Negli Emirati Arabi è arrivata la pioggia artificiale

Il nuovo sistema per provocare la pioggia nelle zone in cui l'acqua scarseggia utilizza droni senza pilota, e attualmente è già in fase di sperimentazione.

Pioggia con i droni Fonte foto: iStock

Non tutti i luoghi della Terra sono uguali o equamente abitabili. E non tutti possono beneficiare della stessa quantità di acqua. Ecco perché gli esperti dell’Università di Bath si sono posti un innovativo obiettivo di ricerca: un nuovo sistema per provocare artificialmente la pioggia nelle aree in cui questa scarseggia.

Un sistema, questo, che è per altro già in fase di sperimentazione negli Emirati Arabi – notoriamente vessati dalla siccità e dall’arsura -, e che, mentre continuano le ricerche di fonti di H20 sulla Luna e su Marte, sta dando incoraggianti risultati. Per arrivare ad inanellare i primi successi, i ricercatori dell’università britannica hanno messo a punto un sofisticato meccanismo che si basa sull’utilizzo di droni senza pilota. I droni trasportano una carica elettrica che viene successivamente rilasciata nella nuvola, fornendo alle gocce d’acqua presenti la scossa di cui avevano bisogno per aggregarsi e precipitare per l’appunto sotto forma di pioggia.

Si tratta di uno dei primi casi al mondo in cui vengono utilizzati dei droni nel tentativo di stimolare le nubi per generare delle precipitazioni indotte: le attuali tecniche – assai più costose – prevedono l’uso di aerei o razzi a bassa quota che immettono nelle nuvole delle particelle solide, come sale o ioduro d’argento.

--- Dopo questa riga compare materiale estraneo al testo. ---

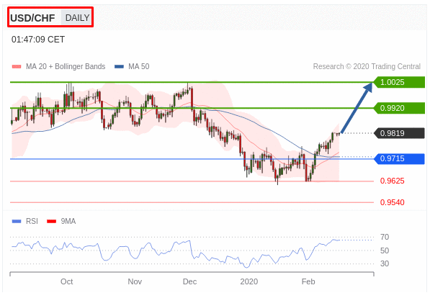Click the 0.9625 support level label

392,181
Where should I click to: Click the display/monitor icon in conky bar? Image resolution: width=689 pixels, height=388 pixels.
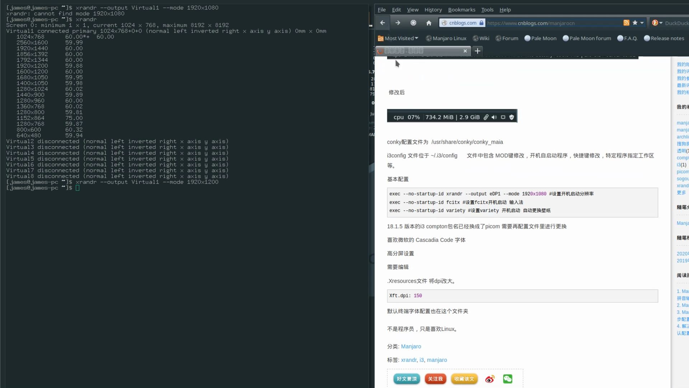(503, 117)
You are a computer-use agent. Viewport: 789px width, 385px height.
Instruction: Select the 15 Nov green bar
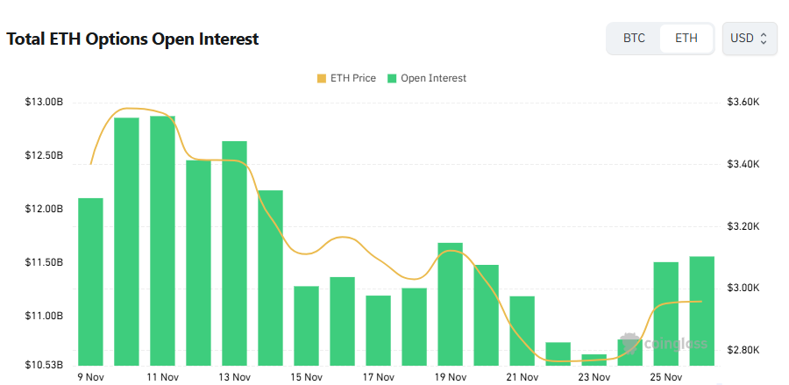click(306, 324)
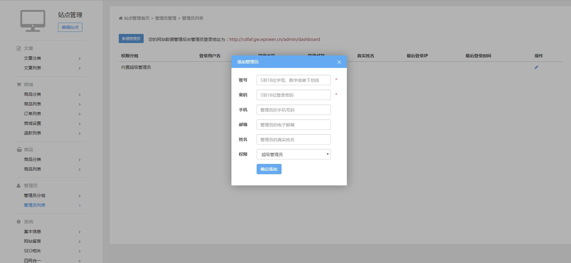
Task: Open 管理员分组 in the sidebar
Action: (35, 195)
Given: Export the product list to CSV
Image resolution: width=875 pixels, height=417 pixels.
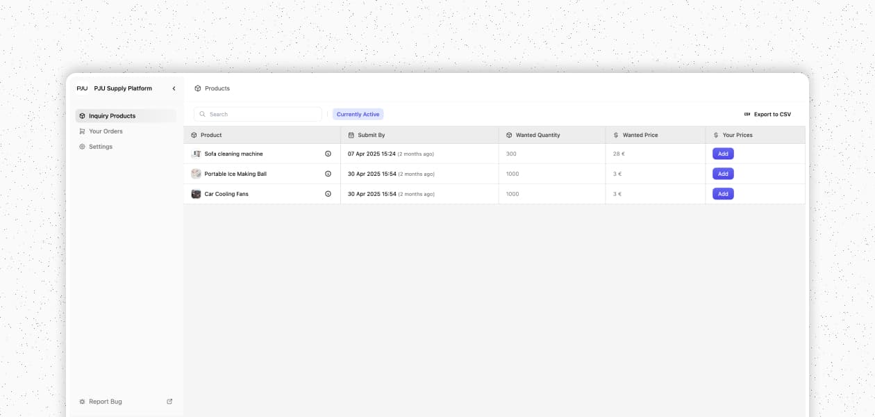Looking at the screenshot, I should [x=767, y=114].

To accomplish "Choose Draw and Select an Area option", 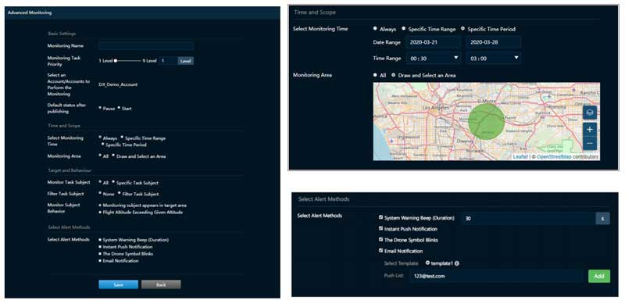I will click(x=394, y=75).
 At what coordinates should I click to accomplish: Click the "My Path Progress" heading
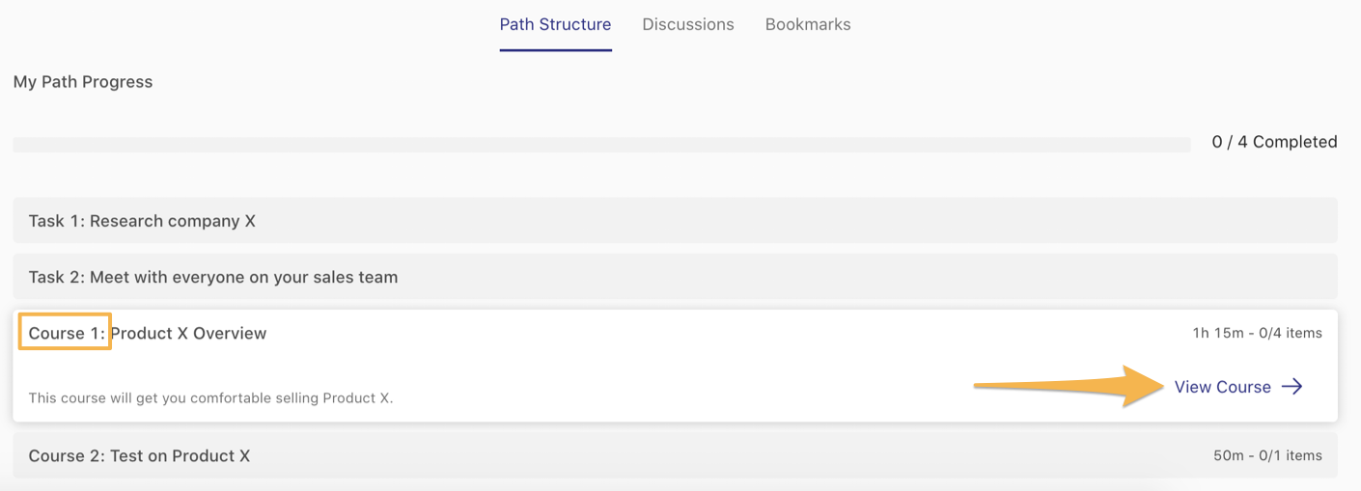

La ricerca made in UK è stata pubblicata sull’autorevole rivista scientifica Journal of Atmospheric and Oceanic Technology, ed è stata già ampiamente testata nel Regno Unito. I test condotti dagli scienziati di Sua Maestà hanno dimostrato che è possibile liberare le cariche elettriche dai droni ed analizzare i dati “comodamente” da terra. L’obiettivo successivo, per stessa ammissione dei ricercatori, sarà quello di ripetere i test nella penisola arabica, dove l’ambiente elettrico è notoriamente molto diverso dagli standard di utilizzo, per via degli alti livelli di polveri sottili e particelle di aerosol presenti nell’atmosfera.

L’area è stata scelta per l’esistenza di uno stress idrico senza precedenti, in cui la piovosità media non supera i 100 millimetri l’anno – pensate che in Gran Bretagna è pari a circa 855mm -, e per via di uno scenario futuro in cui il Paese è destinato a divenire ancora più arido a causa del riscaldamento globale.

La speranza in quel di Bath è che il coinvolgimento dei droni possa stimolare le nubi che si stagliano nei cieli d’Arabia per produrre pioggia nei prossimi anni, andando ad ottimizzare il rendimento delle attuali tecniche di “inseminazione” delle nuvole.